Flow-sensitive type inference with static type checks is, IMHO, a massively underrated niche. Doubly so for being in a compiled language. I find it crazy how Python managed to get so popular when even variable name typos are a runtime error, and how dreadful the performance is.
All the anonymous blocks lend themselves to a very clean and simple syntax. The rule that 'return' refers to the closest named function is a cute solution for a problem that I've been struggling with for a long time.
The stdlib has several gems:
- `compile_run_code`: "compiles and runs lobster source, sandboxed from the current program (in its own VM)."
- `parse_data`: "parses a string containing a data structure in lobster syntax (what you get if you convert an arbitrary data structure to a string) back into a data structure."
- All the graphics, sound, VR (!), and physics (!!) stuff.
- imgui and Steamworks.
I'll definitely be watching it, and most likely stealing an idea or two.

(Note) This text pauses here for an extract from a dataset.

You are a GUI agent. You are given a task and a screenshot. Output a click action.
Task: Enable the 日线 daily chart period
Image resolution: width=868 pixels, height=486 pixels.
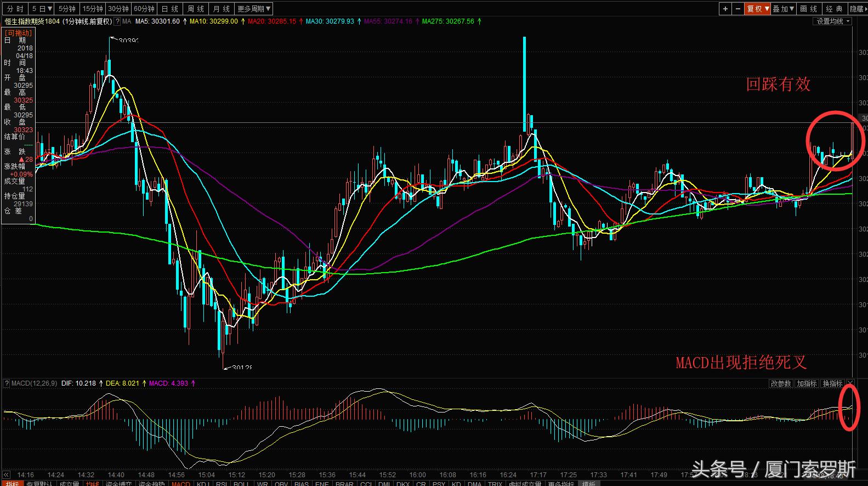pyautogui.click(x=170, y=9)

Tangential point, but I think this might be one of the reasons python did catch on. Compile checks etc are great for production systems, but a minor downside is that they introduce friction for learners. You can have huge errors in python code, and it'll still happily try to run it, which is helpful if you're just starting out.
As long as warnings are clear I’d rather find out early about mistakes.
Speak for yourself.
Based on what I observe as an occasional tutor, it looks like compiler warnings & errors are scary for newcomers. Maybe it's because it shares the same thing that made math unpopular for most people: a cold, non-negotiable set of logical rules. Which in turn some people treat warnings & errors like a "you just made a dumb mistake, you're stupid" sign rather than a helpful guide.
Weirdly enough, runtime errors don't seem to trigger the same response in newcomers.
Perhaps nicer messages explaining what to do to fix things would help?
C++/C IDE support is famously horrible owning to macros/templates. I think the expectation that you could fire up VS Code and get reliable typescript type hints has been a thing only for a decade or so - for most of modern history, a lot of people had to make do without.
I am guessing that Python, like Ruby, is dynamic enough that it's impossible to detect all typos with a trivial double-pass interpreter, but still.
Wonder if there was ever a language that made the distinction between library code (meant to be used by others; mandates type checking [or other ways of ensuring API robustness]), and executables: go nuts, you're the leaf node on this compilation/evaluation graph; the only one you can hurt is you.
Maybe they will not be called programming languages anymore because that name was mostly incidental to the fact they were used to write programs. But formal, constructed languages are very much still needed because without them, you will struggle with abstraction, specification, setting constraints and boundaries, etc. if all you use is natural language. We invented these things for a reason!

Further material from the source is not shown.